Lines with "label" in them are to be located in the listing below and copied.

_ _ _ _ _

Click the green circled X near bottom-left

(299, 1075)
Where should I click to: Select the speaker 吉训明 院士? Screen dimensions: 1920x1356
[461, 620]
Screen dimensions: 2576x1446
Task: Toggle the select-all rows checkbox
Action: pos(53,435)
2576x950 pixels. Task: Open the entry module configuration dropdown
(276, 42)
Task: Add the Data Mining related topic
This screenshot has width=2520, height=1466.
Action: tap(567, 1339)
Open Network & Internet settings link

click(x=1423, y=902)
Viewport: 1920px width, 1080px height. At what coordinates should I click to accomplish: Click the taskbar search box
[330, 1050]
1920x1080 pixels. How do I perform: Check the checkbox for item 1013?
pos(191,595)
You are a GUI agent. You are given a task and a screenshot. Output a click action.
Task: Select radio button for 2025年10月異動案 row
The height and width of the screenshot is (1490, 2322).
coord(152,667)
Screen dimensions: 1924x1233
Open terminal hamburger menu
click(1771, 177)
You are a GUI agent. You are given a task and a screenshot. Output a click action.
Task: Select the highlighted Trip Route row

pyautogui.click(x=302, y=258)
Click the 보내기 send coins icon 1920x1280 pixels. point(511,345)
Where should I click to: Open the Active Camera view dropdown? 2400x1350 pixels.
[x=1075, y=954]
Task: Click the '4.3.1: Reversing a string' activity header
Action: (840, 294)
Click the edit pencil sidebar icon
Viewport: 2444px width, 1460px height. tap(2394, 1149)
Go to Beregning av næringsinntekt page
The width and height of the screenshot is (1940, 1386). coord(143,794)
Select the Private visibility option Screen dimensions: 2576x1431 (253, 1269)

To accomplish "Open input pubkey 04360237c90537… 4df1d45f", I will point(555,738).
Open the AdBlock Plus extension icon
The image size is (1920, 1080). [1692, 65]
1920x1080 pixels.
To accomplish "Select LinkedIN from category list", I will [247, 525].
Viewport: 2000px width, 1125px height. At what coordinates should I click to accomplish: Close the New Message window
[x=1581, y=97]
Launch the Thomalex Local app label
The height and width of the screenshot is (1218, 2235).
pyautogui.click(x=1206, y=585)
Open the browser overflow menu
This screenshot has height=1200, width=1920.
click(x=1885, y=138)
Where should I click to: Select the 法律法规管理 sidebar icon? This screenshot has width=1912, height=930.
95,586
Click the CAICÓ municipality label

_ _ _ _ _

• _Result for this exercise_
Launch the Thomalex Local app label
Click the CAICÓ municipality label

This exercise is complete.